Top of Data supplied
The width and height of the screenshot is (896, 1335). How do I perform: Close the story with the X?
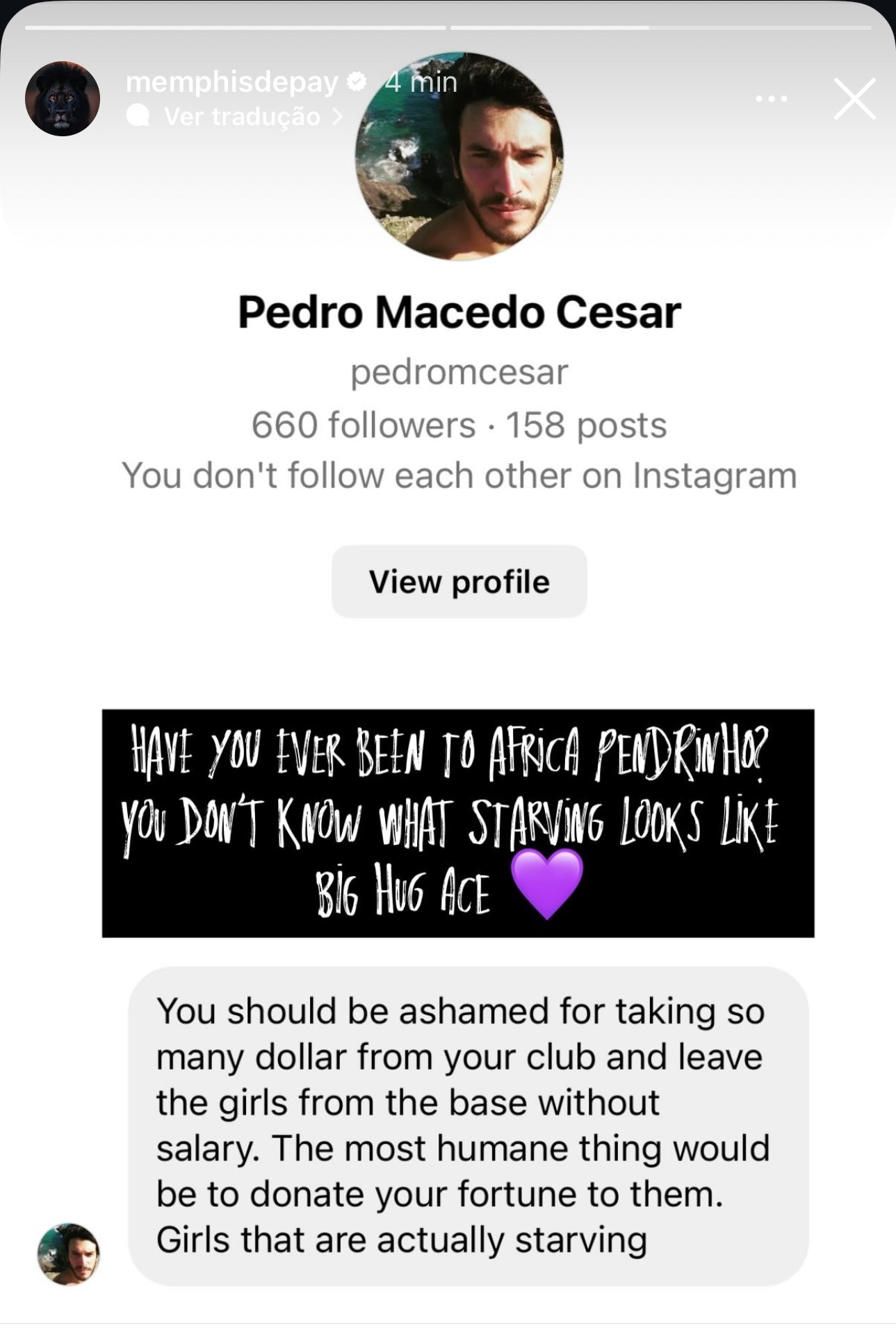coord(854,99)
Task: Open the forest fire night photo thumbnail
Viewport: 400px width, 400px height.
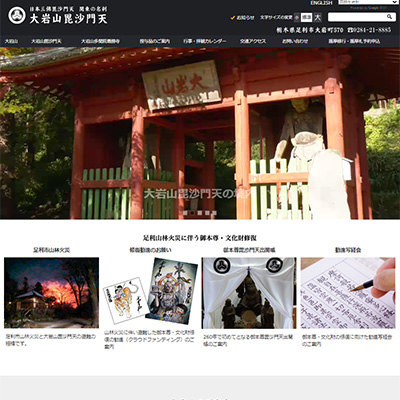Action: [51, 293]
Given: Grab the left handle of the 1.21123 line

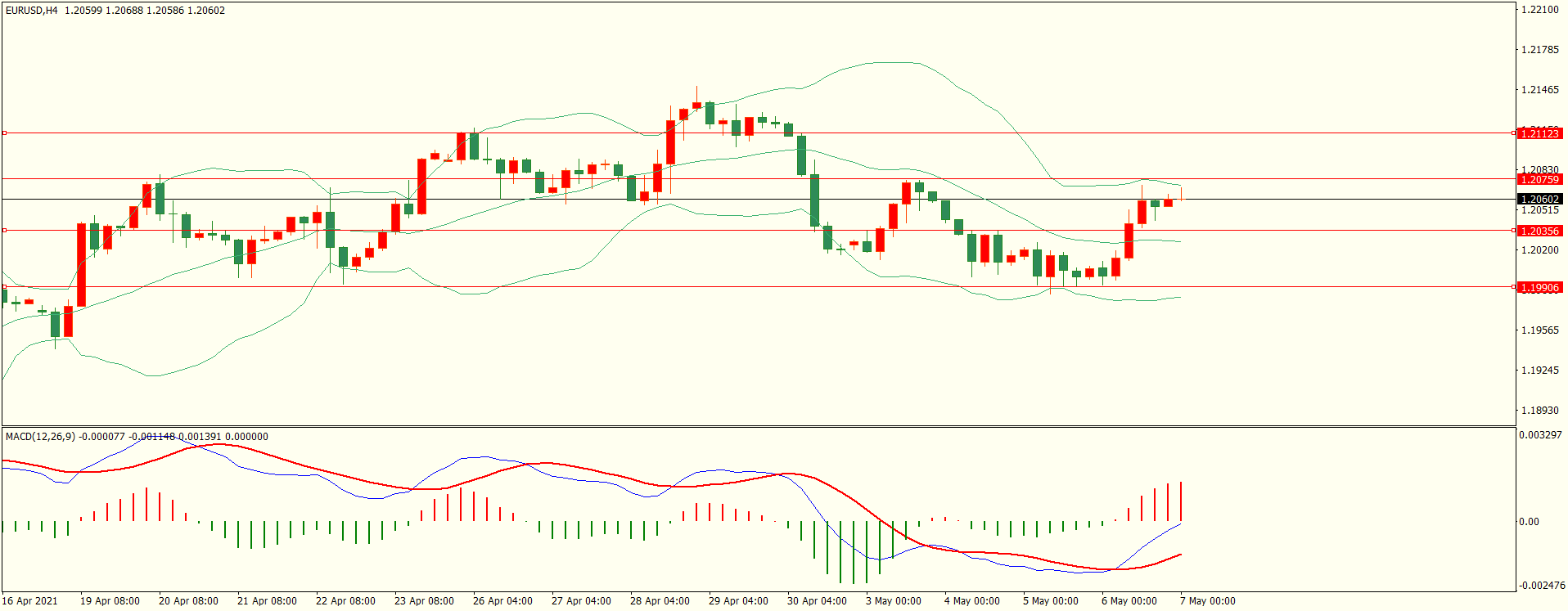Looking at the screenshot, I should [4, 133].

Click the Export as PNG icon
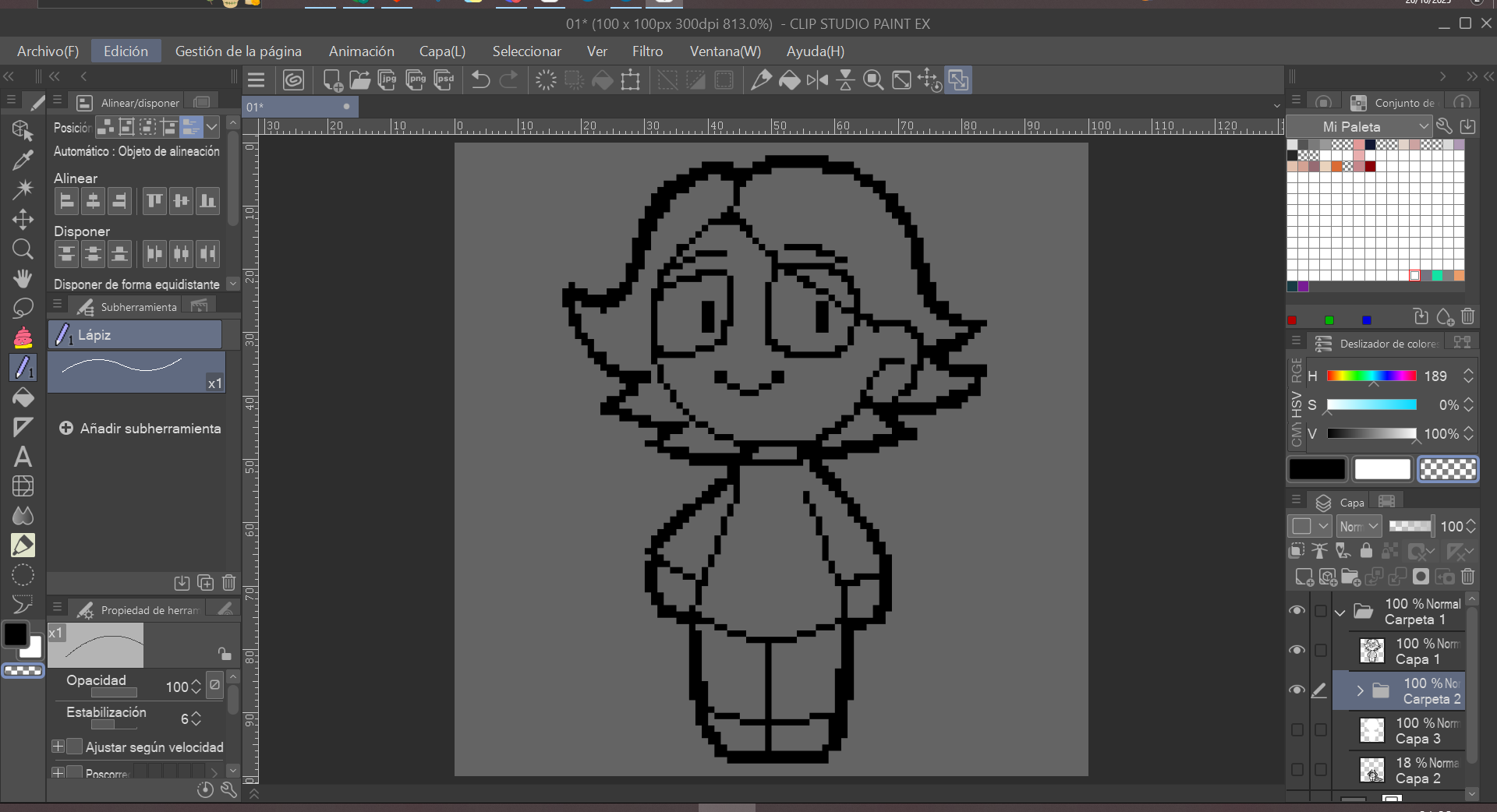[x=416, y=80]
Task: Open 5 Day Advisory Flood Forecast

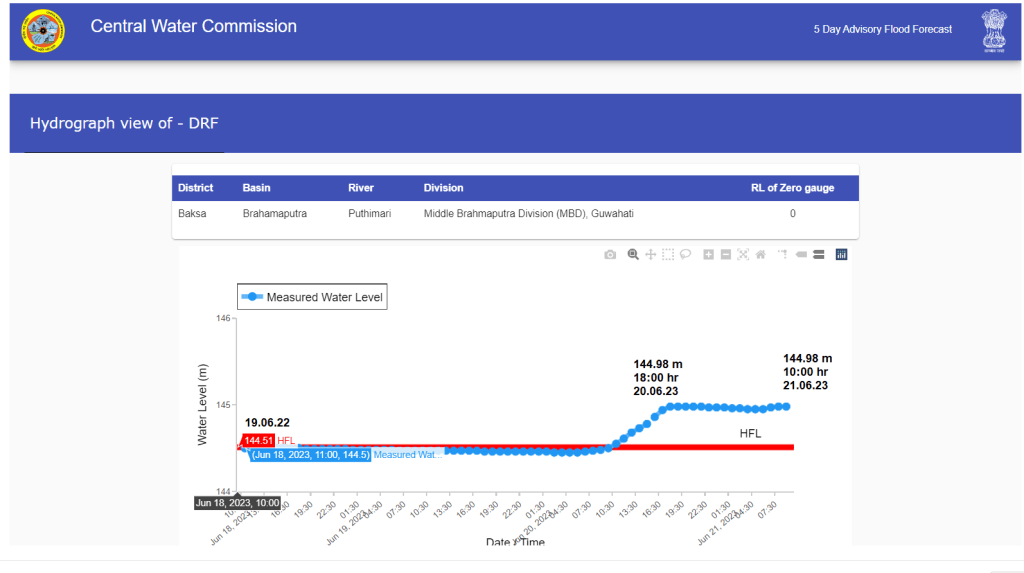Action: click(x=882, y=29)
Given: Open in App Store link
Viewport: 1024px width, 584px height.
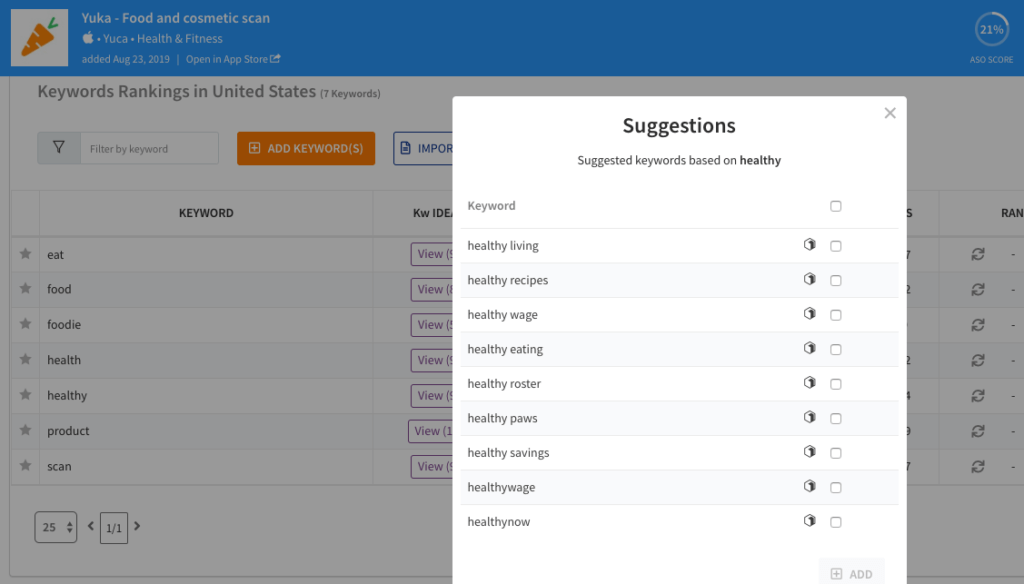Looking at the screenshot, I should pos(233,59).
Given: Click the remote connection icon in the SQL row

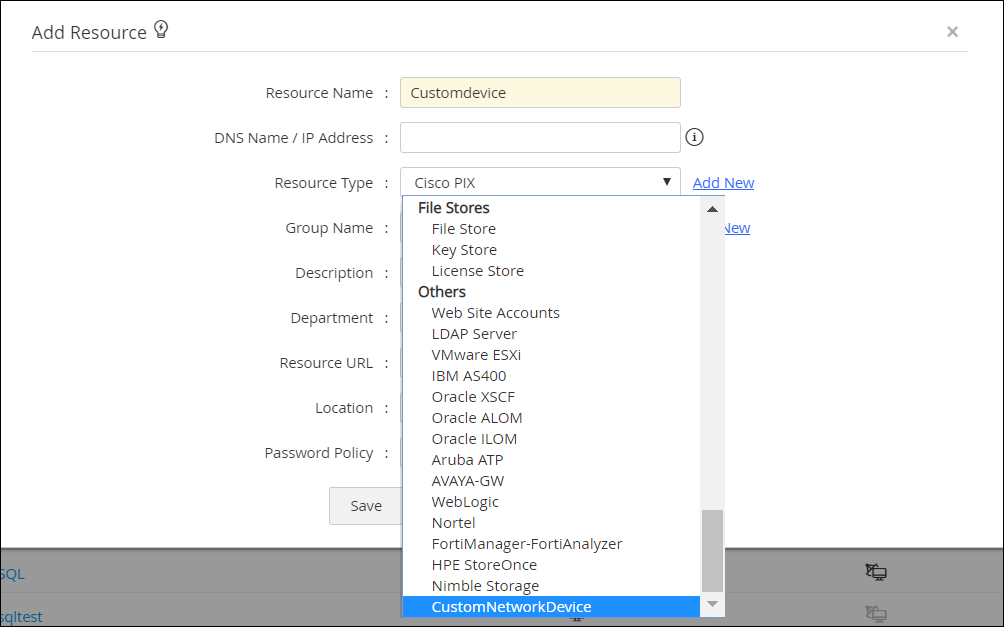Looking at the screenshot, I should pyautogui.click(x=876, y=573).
Bottom of Data supplied
● **Goal of the exercise**:
Would you copy out the data exactly, leaving every picture out?

● **Expected output**:
The width and height of the screenshot is (896, 1335). How do I perform: Close the story with the X?
coord(854,99)
Task: Open the forest fire night photo thumbnail
Viewport: 400px width, 400px height.
Action: [51, 293]
Given: Grab the left handle of the 1.21123 line

Looking at the screenshot, I should [4, 133].

Click the Export as PNG icon
[x=416, y=80]
Task: Open 5 Day Advisory Flood Forecast

Action: click(x=882, y=29)
Given: Open in App Store link
Viewport: 1024px width, 584px height.
Looking at the screenshot, I should pos(233,59).
Given: Click the remote connection icon in the SQL row

Looking at the screenshot, I should pyautogui.click(x=876, y=573).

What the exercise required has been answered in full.